Drought coverage across the United States continued spring 2009's general trend toward reduced drought-stricken areas. In fact, mid-June's areal extent of moderate to exceptional drought (13.0 percent) was the lowest such area reported by the U.S. Drought Monitor since February 2001. However, the D3 and D4 (Extreme and Exceptional Drought, respectively) did not reflect this downward trend, and held steady or increased during June.

Two of the Nation's most significant ongoing drought episodes continued through June. Extreme and Exceptional Drought remained entrenched in Central and South Central Texas, which saw little relief despite some summertime rains. In fact, areal coverage of drought in the region expanded into Oklahoma and Louisiana. A drought episode featuring widespread D2 (Severe) Drought also persisted in California and Nevada, although its areal extent was reduced in the Great Basin regions of southeastern Oregon.

The most notable drought eruption came in the State of Hawaii, where dry conditions worsened considerably. During June, the area of Hawaii afflicted by drought (D1 or greater) had nearly doubled, from 43% to 80%. By month's end, nearly all of the state's easternmost islands were blanketed in D1 or D2 drought. The trend at the end of the month was for further deterioration.

The weather pattern for the first half of June was springlike, with an active storm track and significant westerly flow. More often than not, a frontal boundary was present in the general vicinity and orientation of the Ohio River Valley, although daily placement was varied. The Ohio Valley, much of the Mid-South and the Northeast received substantial precipitation from this juxtaposition of the surface boundary and the upper-air configuration. During this period, several strong low-pressure systems off the coast of California helped fuel beneficial and unusually persistent (for summer) precipitation in the Great Basin. The last half of June was more typical of summer, with upper-level and surface ridging northward from the Gulf of Mexico. This feature eliminated the chance for persistent organized precipitation across much of the southern Plains and south-central U.S., including drought-stricken Texas. Heavy rains continued north of this feature, into the Midwest and Northeast United States. Some parts of the South did not substantially benefit from either June scenario, particularly Mississippi and Northern Georgia. This June deficit resulted in the introduction of D0 (Abnormally Dry, but not yet drought status) into much of the Deep South.

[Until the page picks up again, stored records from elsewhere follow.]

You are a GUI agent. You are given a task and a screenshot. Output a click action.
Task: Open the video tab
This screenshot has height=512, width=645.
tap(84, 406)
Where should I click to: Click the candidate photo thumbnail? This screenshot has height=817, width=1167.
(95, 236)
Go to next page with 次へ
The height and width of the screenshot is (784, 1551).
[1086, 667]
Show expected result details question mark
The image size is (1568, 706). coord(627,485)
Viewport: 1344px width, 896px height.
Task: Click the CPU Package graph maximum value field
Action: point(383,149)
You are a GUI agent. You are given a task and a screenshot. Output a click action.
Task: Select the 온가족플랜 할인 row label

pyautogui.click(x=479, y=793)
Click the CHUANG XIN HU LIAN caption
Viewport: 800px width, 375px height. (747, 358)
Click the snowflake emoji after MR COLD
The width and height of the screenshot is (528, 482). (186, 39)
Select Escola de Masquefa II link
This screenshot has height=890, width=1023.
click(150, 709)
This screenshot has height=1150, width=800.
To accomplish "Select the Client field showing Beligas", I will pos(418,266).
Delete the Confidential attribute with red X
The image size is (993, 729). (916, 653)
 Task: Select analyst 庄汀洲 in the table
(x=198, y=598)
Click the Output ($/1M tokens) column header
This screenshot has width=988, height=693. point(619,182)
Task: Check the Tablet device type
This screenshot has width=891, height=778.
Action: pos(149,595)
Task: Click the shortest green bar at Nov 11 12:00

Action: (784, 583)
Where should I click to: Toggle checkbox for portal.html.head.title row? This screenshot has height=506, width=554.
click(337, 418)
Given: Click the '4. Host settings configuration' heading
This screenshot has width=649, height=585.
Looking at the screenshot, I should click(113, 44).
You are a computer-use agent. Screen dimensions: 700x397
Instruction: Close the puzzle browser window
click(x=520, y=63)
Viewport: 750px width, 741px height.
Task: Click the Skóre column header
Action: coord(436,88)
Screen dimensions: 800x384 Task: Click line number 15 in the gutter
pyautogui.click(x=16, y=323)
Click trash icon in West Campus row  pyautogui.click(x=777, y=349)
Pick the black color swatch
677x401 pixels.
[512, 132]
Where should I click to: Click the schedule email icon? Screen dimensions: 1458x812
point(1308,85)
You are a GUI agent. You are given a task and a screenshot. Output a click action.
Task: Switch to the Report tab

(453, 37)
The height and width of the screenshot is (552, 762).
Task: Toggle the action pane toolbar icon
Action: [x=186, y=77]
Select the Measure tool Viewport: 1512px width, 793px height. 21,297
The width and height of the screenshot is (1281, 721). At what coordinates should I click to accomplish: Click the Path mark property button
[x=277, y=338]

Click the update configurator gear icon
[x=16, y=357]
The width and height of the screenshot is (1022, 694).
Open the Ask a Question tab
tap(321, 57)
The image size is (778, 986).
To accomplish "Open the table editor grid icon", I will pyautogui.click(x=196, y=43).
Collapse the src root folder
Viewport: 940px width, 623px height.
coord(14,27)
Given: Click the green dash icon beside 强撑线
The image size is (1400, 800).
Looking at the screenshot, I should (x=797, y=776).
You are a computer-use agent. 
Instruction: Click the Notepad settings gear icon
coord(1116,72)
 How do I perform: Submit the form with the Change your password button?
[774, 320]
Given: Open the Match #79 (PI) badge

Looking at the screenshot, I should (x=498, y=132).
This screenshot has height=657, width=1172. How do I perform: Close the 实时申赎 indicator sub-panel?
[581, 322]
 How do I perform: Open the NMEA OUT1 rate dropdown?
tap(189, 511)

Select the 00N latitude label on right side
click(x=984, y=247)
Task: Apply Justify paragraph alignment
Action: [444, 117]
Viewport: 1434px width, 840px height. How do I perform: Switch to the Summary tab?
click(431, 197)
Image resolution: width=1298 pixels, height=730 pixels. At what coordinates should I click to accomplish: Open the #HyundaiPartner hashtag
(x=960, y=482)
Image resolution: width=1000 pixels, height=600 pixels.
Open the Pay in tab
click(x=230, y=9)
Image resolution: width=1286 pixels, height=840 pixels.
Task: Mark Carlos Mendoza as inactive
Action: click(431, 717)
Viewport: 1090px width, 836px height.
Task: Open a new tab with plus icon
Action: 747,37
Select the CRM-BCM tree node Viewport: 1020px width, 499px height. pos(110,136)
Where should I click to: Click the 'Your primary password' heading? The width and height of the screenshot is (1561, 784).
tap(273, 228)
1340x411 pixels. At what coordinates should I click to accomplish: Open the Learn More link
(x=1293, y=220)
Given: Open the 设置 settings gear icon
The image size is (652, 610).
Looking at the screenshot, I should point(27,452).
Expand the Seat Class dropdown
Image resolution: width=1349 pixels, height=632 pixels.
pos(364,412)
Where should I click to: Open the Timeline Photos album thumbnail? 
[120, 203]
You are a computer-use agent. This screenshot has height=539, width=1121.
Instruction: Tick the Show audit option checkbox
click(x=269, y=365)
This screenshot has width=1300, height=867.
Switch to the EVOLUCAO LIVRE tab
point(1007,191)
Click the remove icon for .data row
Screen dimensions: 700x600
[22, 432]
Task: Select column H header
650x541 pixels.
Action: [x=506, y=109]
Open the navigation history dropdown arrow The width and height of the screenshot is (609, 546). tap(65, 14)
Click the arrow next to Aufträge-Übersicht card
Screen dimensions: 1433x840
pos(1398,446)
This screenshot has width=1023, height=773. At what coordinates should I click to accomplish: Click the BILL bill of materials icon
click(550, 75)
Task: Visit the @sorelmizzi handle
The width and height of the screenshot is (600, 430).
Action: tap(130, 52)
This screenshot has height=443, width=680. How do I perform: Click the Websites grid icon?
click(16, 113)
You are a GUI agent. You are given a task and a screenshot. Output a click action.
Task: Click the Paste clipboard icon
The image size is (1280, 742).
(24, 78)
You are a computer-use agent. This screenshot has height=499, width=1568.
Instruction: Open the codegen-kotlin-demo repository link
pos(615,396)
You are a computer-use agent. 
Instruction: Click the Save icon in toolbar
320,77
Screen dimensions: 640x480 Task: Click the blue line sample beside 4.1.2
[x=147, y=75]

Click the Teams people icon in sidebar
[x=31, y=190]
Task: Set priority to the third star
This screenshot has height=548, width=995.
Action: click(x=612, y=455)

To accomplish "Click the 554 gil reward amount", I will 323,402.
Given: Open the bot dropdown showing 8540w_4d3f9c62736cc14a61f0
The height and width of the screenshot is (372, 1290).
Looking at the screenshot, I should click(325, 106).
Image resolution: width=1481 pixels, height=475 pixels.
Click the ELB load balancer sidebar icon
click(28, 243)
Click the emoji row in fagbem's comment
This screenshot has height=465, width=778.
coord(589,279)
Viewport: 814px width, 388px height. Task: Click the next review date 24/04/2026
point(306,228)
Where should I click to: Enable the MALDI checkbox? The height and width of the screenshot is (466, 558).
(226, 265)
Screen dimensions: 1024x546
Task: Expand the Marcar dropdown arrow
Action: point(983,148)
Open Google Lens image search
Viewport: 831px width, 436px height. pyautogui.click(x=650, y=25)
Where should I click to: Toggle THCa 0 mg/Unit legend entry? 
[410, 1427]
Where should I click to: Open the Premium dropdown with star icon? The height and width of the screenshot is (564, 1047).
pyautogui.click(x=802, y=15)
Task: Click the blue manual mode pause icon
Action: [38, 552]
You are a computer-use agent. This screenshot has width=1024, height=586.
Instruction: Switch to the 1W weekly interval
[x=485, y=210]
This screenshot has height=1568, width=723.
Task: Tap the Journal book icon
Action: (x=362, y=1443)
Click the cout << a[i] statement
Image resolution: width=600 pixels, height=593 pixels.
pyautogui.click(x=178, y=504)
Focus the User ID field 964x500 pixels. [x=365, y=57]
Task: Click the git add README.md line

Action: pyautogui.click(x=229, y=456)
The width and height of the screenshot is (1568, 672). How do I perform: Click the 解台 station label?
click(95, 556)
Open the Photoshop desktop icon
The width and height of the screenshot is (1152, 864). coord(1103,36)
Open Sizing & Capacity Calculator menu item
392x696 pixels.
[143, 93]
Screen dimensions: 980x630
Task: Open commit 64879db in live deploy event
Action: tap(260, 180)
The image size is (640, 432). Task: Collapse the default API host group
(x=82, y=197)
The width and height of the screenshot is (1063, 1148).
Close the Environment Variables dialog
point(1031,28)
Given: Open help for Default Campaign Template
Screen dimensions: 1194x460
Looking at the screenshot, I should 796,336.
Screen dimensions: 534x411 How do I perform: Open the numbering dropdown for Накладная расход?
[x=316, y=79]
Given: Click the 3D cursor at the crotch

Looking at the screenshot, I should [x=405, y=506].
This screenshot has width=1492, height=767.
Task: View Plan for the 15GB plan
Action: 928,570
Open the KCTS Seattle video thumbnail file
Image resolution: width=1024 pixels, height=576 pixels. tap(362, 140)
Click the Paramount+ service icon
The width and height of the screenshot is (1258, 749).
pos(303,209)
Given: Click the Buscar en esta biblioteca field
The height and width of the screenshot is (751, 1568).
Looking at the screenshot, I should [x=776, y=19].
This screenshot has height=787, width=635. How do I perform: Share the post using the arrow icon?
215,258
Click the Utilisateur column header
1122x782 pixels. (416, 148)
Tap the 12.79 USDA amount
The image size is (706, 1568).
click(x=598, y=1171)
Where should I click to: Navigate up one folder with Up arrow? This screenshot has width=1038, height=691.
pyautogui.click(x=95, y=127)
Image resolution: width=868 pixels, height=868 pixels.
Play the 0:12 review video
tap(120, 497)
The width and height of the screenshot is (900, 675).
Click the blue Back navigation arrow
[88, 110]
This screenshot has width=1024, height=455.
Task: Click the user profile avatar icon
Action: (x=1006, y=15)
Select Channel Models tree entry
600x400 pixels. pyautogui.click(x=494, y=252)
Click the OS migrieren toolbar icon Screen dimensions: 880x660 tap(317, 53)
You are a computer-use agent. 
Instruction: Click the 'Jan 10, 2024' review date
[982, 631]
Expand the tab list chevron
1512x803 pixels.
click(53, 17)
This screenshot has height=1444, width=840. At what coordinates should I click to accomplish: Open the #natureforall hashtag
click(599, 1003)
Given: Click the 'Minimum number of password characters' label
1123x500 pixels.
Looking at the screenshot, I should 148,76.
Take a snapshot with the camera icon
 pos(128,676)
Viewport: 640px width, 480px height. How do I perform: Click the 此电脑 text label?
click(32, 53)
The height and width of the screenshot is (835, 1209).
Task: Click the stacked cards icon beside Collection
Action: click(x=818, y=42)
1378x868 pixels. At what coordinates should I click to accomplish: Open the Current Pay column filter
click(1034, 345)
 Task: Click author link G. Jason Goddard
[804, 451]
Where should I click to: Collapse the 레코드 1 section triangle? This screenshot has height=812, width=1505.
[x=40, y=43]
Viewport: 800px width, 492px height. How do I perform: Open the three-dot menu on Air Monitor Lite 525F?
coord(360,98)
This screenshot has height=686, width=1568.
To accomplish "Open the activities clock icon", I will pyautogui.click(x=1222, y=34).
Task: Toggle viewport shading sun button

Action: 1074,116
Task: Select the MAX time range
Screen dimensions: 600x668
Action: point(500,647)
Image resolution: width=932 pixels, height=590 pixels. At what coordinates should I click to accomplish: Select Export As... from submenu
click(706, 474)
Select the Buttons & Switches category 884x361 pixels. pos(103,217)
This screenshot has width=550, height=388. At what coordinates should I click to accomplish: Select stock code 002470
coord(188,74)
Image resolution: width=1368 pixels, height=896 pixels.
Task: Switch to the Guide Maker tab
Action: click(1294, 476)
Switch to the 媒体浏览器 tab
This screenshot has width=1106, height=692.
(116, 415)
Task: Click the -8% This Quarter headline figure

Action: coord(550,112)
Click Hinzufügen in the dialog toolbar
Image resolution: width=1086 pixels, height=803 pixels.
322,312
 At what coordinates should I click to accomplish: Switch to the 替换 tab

By the end of June, core drought areas in the U.S. included:

  • the Southern Plains and south-central U.S., with substantial moderate drought coverage and numerous areas of more severe drought, especially:
    • south central Texas, where widespread extreme to exceptional drought remained entrenched;
    • portions of Oklahoma and Louisiana, where moderate drought developed;
  • portions of the northwestern Great Lakes/Upper Mississippi Valley, where moderate to severe drought persisted;
  • parts of the West and coastal Alaska experiencing moderate drought, plus large areas of severe drought in Nevada and California;
  • Hawaii, where moderate to severe drought continued across the central and eastern islands;
  • portions of northern Montana, where pockets of moderate and severe drought developed.

Mid-month precipitation resulted in significant improvements in drought conditions in portions of the Great Basin region, particularly southeast Oregon, southwest Idaho and southwest Wyoming.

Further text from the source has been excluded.